[Source data — start]

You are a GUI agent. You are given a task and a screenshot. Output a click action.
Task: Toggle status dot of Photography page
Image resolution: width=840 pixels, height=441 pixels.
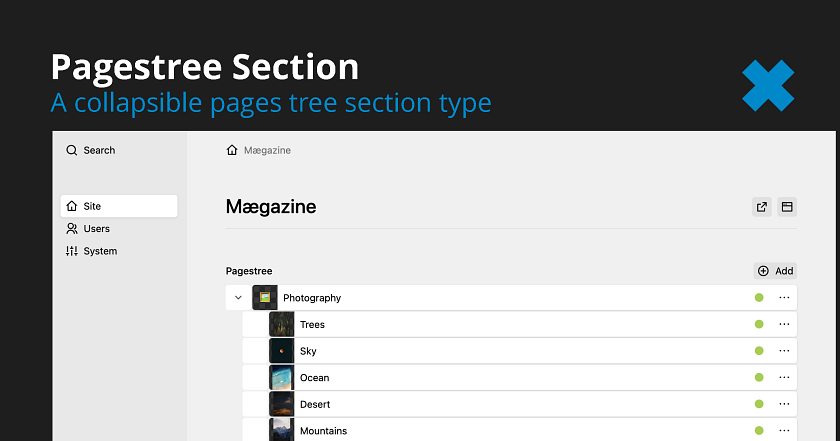coord(759,297)
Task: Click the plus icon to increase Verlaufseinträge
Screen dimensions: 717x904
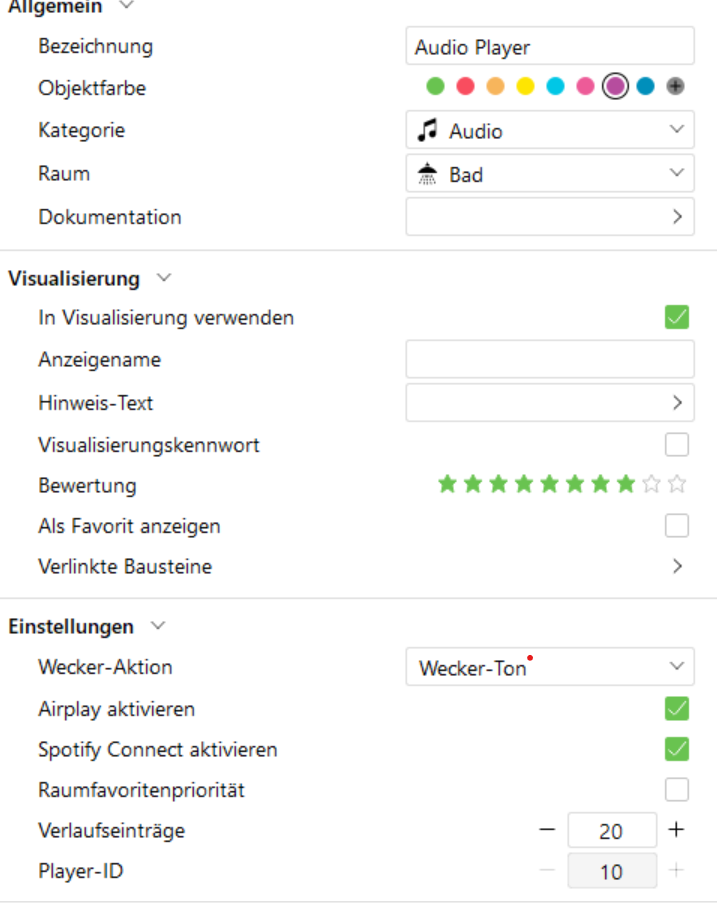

[Source data — finish]

What is needed - The records above are to be set down exactly as written, with no images.

Your response -
You are a GUI agent. You are given a task and a screenshot. Output a click action.
Task: Toggle status dot of Photography page
Image resolution: width=840 pixels, height=441 pixels.
coord(759,297)
Task: Click the plus icon to increase Verlaufseinträge
Screen dimensions: 717x904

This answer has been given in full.